History and Culture: The cultural treasures located within Trogir, cosily encased within its medieval walls are one of the big draws of the Dalmatian region. The Venetian cathedral of St Lovro (St. Lawrence) is one the finest architectural works in Croatia and well worth a visit. For fantastic views of Trogir and its nearby islands climb up St Michael’s bell tower. Other buildings of distinction include the Romanesque Cipoiko Palace and the Kamerlengo Fortress, both soaring above their neighbours on this small island.
Cafe culture: Along Trogir’s glorious promenade you’ll find an abundance of cafes, bars and restaurant.
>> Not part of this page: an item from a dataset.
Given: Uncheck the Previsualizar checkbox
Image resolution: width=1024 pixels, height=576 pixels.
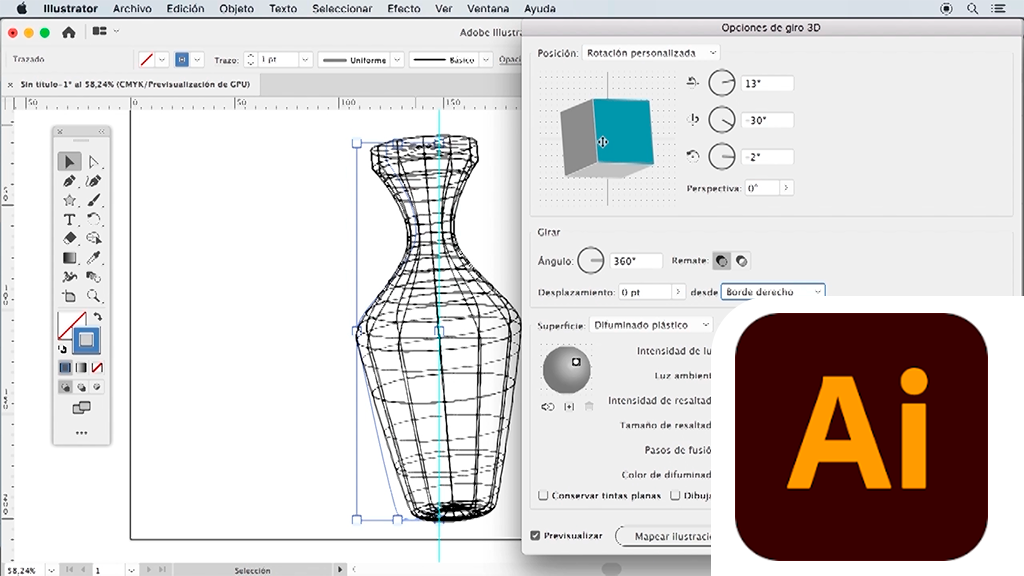Looking at the screenshot, I should click(x=536, y=536).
After an afternoon of exploring Trogir’s fascinating sights and sounds, why not sit, back and relax with a coffee or beer watching the world go by. After all, holidays are meant to be a time to recuperate!
Beaches and Swimming: An abundance of beaches, both sandy and pebbly are easily accessible from Trogir. Pantan, backed by a wetlands nature reserve is a 20 minute walk along the mainland from Trogir. The pine forest makes for some great shade. Slightly further out is the popular Okrug Gornji on neighbouring Ciovo Island. Lined with cafe-bars and sporting extensive beach facilities it’s a great spot for swimming and sun bathing. Just take the regular number 44 bus or perhaps a more fun way of getting there is by boat, which takes 30 minutes.
Excursions from Trogir
Split: The bustling city of Split is only 35 minutes away and makes for a great day out from Trogir. Explore the UNESCO Protected Diocletian Roman Palace, one of the best-preserved Roman buildings in existence. It is a maze of delightful restaurants, bars, museums, galleries and ancient churches. To get to Split from Trogir, take one of the regular coaches to Split (duration 35 minutes), the local bus 37 (1 hour 15 mins) or a passenger ferry boat (summer only, duration 1 hour). For more information on Split, click here.
Krka National Park: Covering 142 square metres, this is an area of outstanding natural beauty. It’s famous for its magnificent waterfalls, including the famous Skradinski Buk, a collection of 17 waterfalls that range in height of 45 metres. Unlike Plitvice National Park, you can swim here, an ideal way to cool off in the summer sun. If you haven’t a hire car, to get to Krka N.P from Split, take one of the regular buses to Sibenik (1 hour), then take a local bus (15 minutes) to Skradin, a town where you enter the park (entrance fee payable). Alternatively there’s a wide range of organised excursions available.
Sibenik: A maze of winding streets leading to pretty squares and the beautiful cathedral of (Sveti Jakov (St James) are two reasons why Sibenik shouldn’t be overlooked as a day trip from Trogir. The cathedral was built in the 15th century and now a UNESCO World Heritage Site, offering an elaborate mix of styles, including its dome that was inspired by Brunelleschi’s in Florence. It’s easy to get to Sibenik from Trogir with regular coaches departing throughout the day (duration is one hour).
Deserted Island: If you’re yearning for some utter tranquility, head to the nearby islands of Drvenik Mali or Drvenik Veli. With only one small village on each island, the rest of the islands are made of sandy beaches, hidden bays and numerous of inlets. It’s the place to go for some quiet time by the sea, soaking up the summer sun. Both islands are easily accessible by ferry from Trogir with around three departures a day in the summer, taking one hour.